Token & time consciousness · A Claude Code skill

Before you run it,
ask: at what cost?

An AI agent task is cheap to start and easy to under-think. A one-line request can quietly become hundreds of thousands of tokens — and real electricity, carbon, and water.

At What Cost is a gate-check skill: before a major LLM task, it estimates the toll — tokens, dollar cost, wall-clock time, CO₂, and water — as honest ranges, so accepting that toll becomes a deliberate choice instead of a default. Try the estimator below.

Interactive

Estimate a task's footprint

Pick a task shape and a model. The skill carries low / expected / high ranges through every metric — never a single false-precision number.

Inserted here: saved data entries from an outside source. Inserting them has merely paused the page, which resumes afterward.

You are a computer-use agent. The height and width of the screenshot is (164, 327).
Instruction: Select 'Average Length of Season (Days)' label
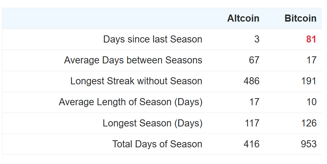click(130, 102)
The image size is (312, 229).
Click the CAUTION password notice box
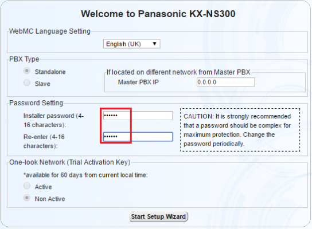(240, 130)
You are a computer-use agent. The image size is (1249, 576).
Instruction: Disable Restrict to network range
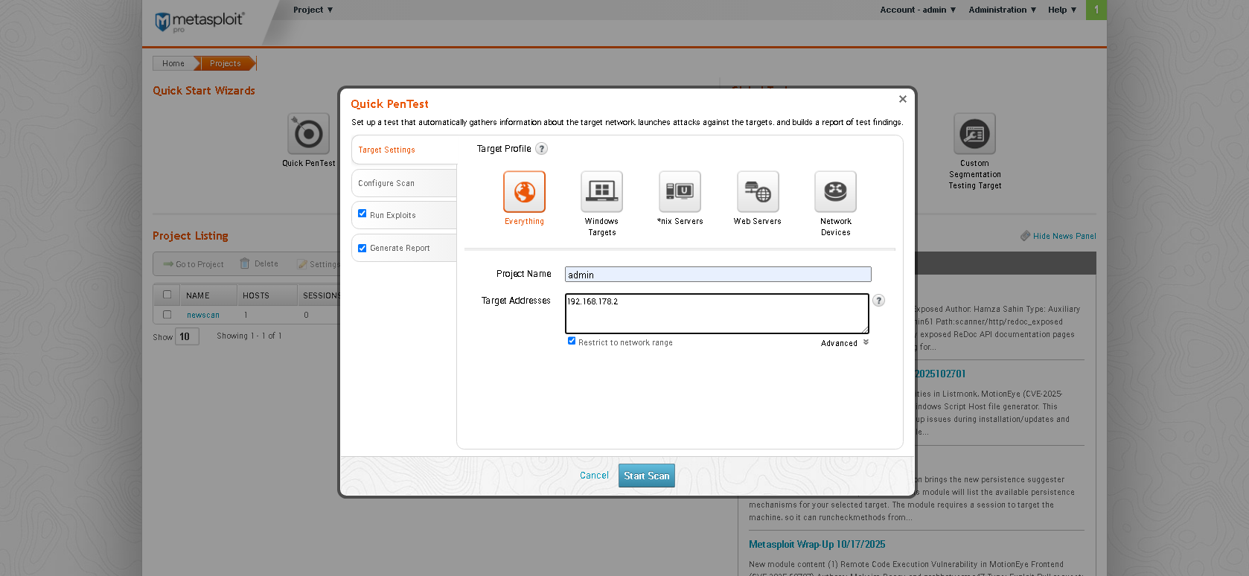572,341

Pricing from Anthropic's published per-million-token rates.
MetricLowExpectedHighConfidence
Roughly equivalent to (expected case — approximate)
Read this: pre-task token & time estimates are directional (±2–5×), not ±10–20% — an agent discovers its own scope as it runs. CO₂ & water are order-of-magnitude. Cost is the firmest number. Scope is this task's inference only — not model training, your device, or the network.
The idea

How the gate-check works

It runs only when you ask for it — explicitly (/at-what-cost) or implicitly ("footprint check before we start"). It informs a decision; it never blocks.

01

Classify

Match the task to a shape — quick lookup, single-file edit, multi-file refactor, research report, multi-agent workflow.

02

Estimate

Anchor the input on what's already in scope; take the output side from the class band. Carry low / expected / high throughout.

03

Compute

Cost from published rates, then energy → CO₂ → water from cited coefficients. Every metric is a range.

04

Decide

See the table, accept the toll, rescope, or cancel — a conscious choice before any tokens are spent.

05

Reconcile

After the run, the skill reads the actual token usage, compares it to the estimate, and logs it — calibrating future estimates over time.

The honest part

It's an awareness tool, not a calculator

Some of these numbers genuinely cannot be precise — and pretending otherwise would be the dishonest move. Here's exactly how much to trust each one.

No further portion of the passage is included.